TAT Coalition Builds

The goal of a TAT coalition build is to establish an effective and sustainable working relationship between the trucking industry and law enforcement statewide, in order to combat the crime of human trafficking. 

While TAT plays a substantial role in spearheading the initial coalition, and will always make its resources available, it is the Office of the Attorney General and the State Trucking Association (along with a handful of other agencies) who assume the lead moving forward, insofar as they are local agencies capable of galvanizing the necessary stakeholders on both sides. These efforts are intended to result in the coordination and implementation of effective strategies and actions, in partnership with one another, that will close loopholes to traffickers who so easily exploit both victims and legitimate businesses for criminal gain.

The first phase in establishing this coalition is to co-host a coalition build meeting with Truckers Against Trafficking, the Office of the Attorney General and the State Trucking Association.  The initial goals of this meeting are to: 

1.     Gather leaders from various law enforcement departments, including representatives from Department of Public Safety and Department Of Transportation as well as county sheriff’s offices, in the same room with representatives/executives of local trucking companies and truck stop owners and managers.

2.     Offer an initial training on human trafficking to all participants at the meeting as well as offer concrete pathways and strategies for law enforcement and members of the trucking industry to work together to combat it. 

3.     Introduce truck stop owners and general managers to their local law enforcement officers in order to establish a local contact protocol through the contact list.

4.     Motivate more trucking companies to train drivers as a result of the build.

5.     Motivate truck stops to train employees and become points of distribution for TAT materials.

6.     Provide victim-centered law enforcement training on human trafficking by local law enforcement leaders and a survivor-leader sharing her story.     

7.     Promote a change in verbiage and mentality in both industries from “prostitute” to victim. 

8.     Work with the Office of the Attorney General to invite one vetted local victim service provider who can serve as a resource during the discussion as well as provide a list of local resources to have available at registration. 

The second phase is to implement sustainable strategies for combatting human trafficking through collaborative efforts.  The long-term goals of the coalitions are to:

1.     Utilize TAT materials in ongoing, in-state trainings for both law enforcement agencies and industry members.

2.     Chart increase in calls/reports into the hotline.

3.     Equip local or statewide anti-trafficking task forces with industry stakeholders.

4.     Assist in undercover investigations conducted between law enforcement agencies and industry stakeholders.

5.     Aid in the adoption of the Iowa MVE model statewide.

6.     Mandate TAT training at the CDL entry-level. 
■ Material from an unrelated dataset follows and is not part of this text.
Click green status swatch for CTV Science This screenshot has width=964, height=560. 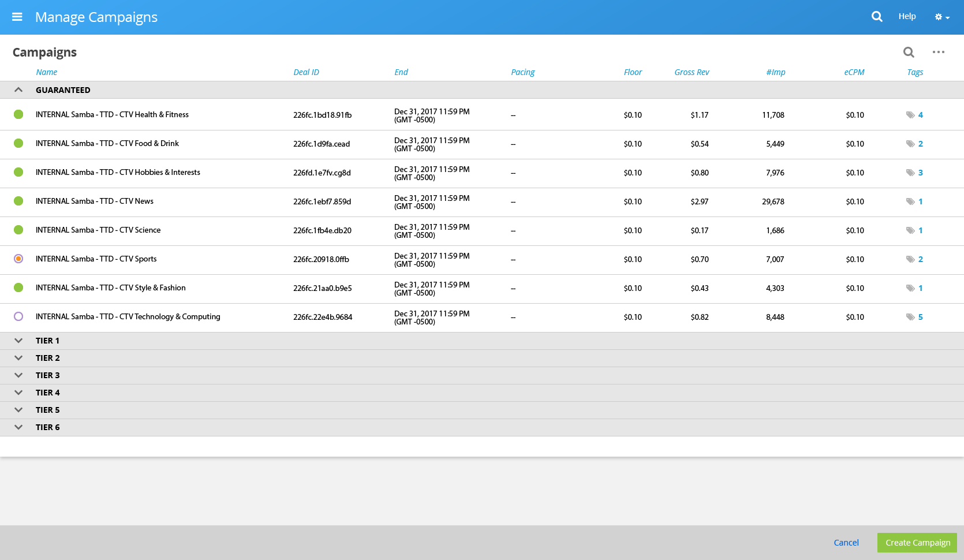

To learn more about the impact of our last 5 Coalition Builds, sponsored by Change a Path, please click here.

TESTIMONIALS

 Investigator Neal Lofy is the co-founder of the Racine Coalition Against Human Trafficking (RCAHT), a 501 (c)(3) organization and network of local resources collaborating to increase communication among providers, identify gaps in services and provide advocacy and support for victims.

After attending a TAT coalition build in Menomonee Falls in July 2014, Neal became aware of the critical role members of the trucking industry can play in combating human trafficking and how they can collaboratively and effectively participate with law enforcement to combat these crimes.

“Most importantly, I learned about an organization that is solely dedicated to using the trucking industry to fight human trafficking -- TAT.  TAT has made me think about a population and organizations that I might not have never thought about partnering up with or focusing on when investigating human trafficking. TAT brought to light that truck stops are still used as an area to buy and sell people or sex. TAT ultimately played a part in a relationship that I have formed with Quality Carriers, who have been extremely valuable in all of our efforts and have always been there for us in any way they can assist.  In turn, when I first met the personnel at Quality Carriers, I had to mention TAT and suggest that they might want to partner up as well, because when we combine forces like this, we are at our strongest to recover those that are at their lowest.”